# DOCUMENT EXCERPT

------------

You will laugh at how low-intensity I work out. Its not quite as bad as the women at the gym who record themselves but it is about half a step about that. I'm paranoid about avoiding injury so I'm hyper-vigilent about stopping when my joints start singing.
My advice isn't for you then. You have the experience to know what your body wants and how best to get that. I'm talking to the average gamer or someone who never played sports or did much physical activity. If they tried to go to failure without ramping up they would get nervous system signals like they were dying. The "as much as you feel like" strategy avoids a lot of the friction that comes from not only a routine change but also the physical stress that comes from just starting to use your body.
But if for any reason you stop working out for a long period and want to get back into it, starting out at the "stop when you feel like it" level will let you ramp back up without needing to rebuild your willpower at the same time as your body.

------------

# RECORDS SUPPLIED
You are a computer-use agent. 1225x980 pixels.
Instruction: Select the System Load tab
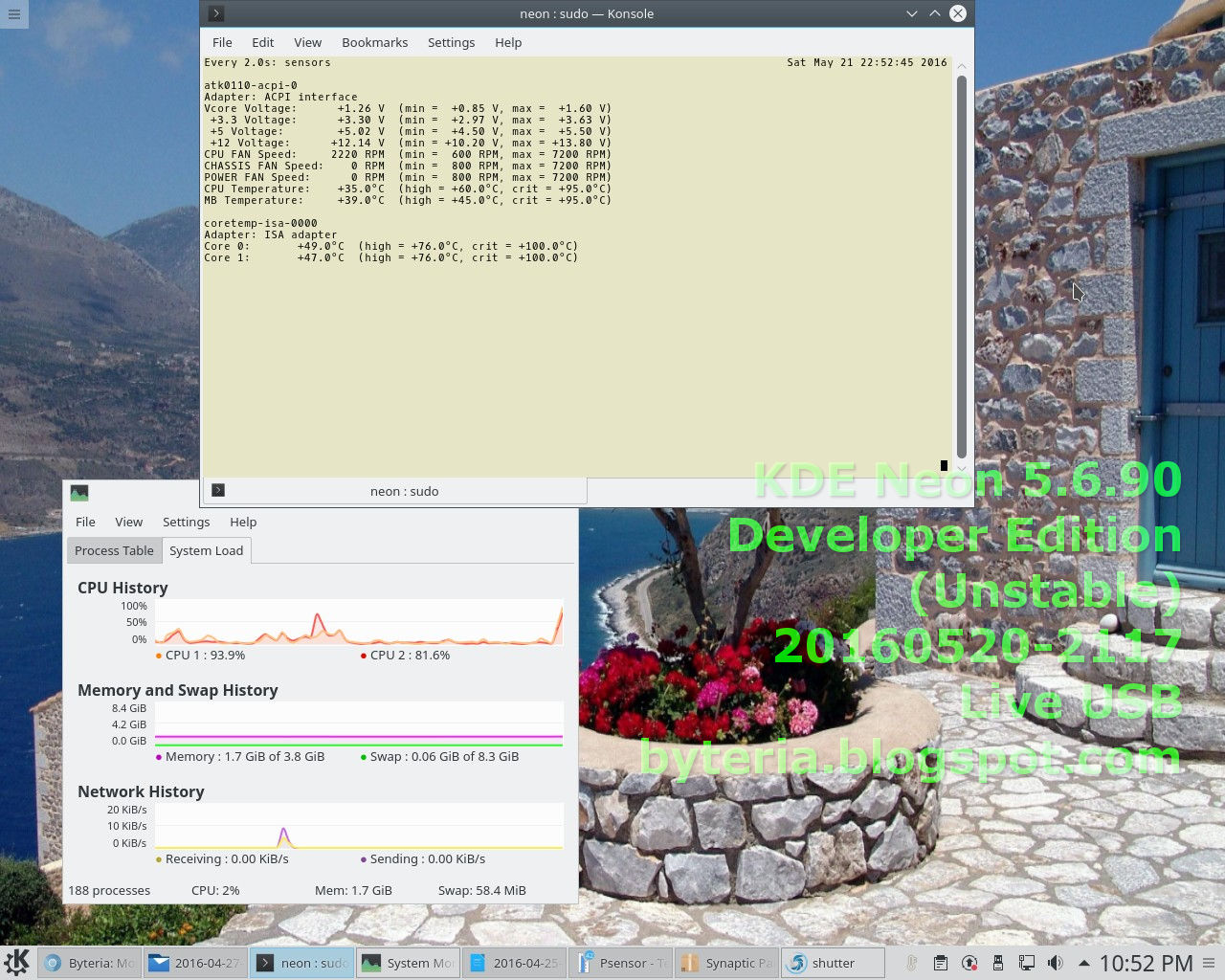206,550
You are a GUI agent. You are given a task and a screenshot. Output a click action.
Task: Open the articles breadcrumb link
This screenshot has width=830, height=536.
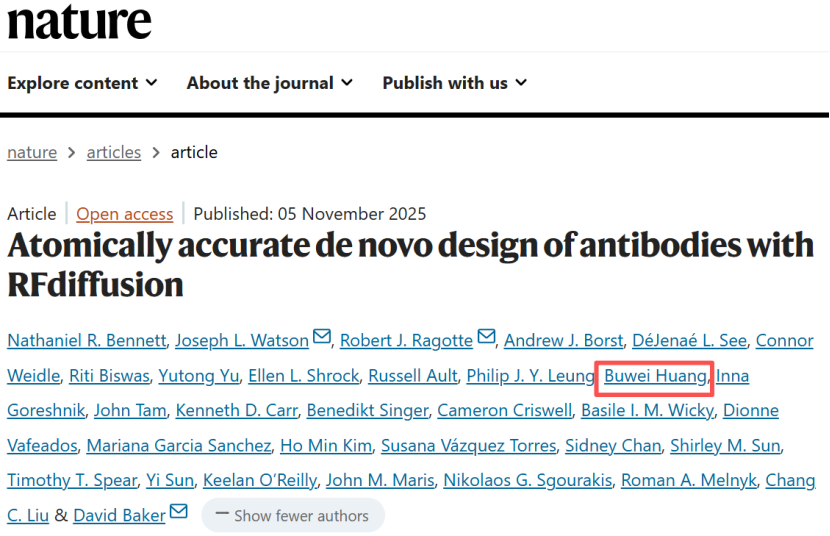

------------

# REQUIREMENT A
Check each statement against the text on easing into exercise. Answer yes or no, and quote the words from the text that decide it.
(i) The writer is paranoid about avoiding injury.
(ii) The writer's advice is aimed at people with plenty of workout experience.
(iii) After a long break, the writer suggests coming back at the "stop when you feel like it" level.
# REQUIREMENT B
Return the passage from the text on easing into exercise, starting with "But if for any" and going on through "as your body.".
# REQUIREMENT C
Take the text on easing into exercise further from where it stops.

# EXPECTED ANSWER A
(i) Yes: "I'm paranoid about avoiding injury"
(ii) No: "I'm talking to the average gamer or someone who never played sports or did much physical activity."
(iii) Yes: "starting out at the "stop when you feel like it" level will let you ramp back up without needing to rebuild your willpower at the same time as your body."

# EXPECTED ANSWER B
But if for any reason you stop working out for a long period and want to get back into it, starting out at the "stop when you feel like it" level will let you ramp back up without needing to rebuild your willpower at the same time as your body.

# EXPECTED ANSWER C
This is what kept me from doing serious progression when I was on a powerlifting routine. I can't stand just sitting around between sets. And I was in a situation where I didn't have unlimited gym time so I did at most 90 seconds between sets but mostly 30-60 second depending on how I felt. I always liked supersetting better. When I was hitting the gym at 4-430am and nobody was there I could do a full superset rotation of german volume training on 10 different stations and it was pretty glorious.
When I was powerlifting I was on a 1 gram per lb diet while also calorie restricting so I would end up eating something like a pound of chicken a day and not much else. I found in my research that pork loin (not tenderloin) actually has the same calorie profile as chicken breast and can sometimes be cheaper so it was nice to include that variety.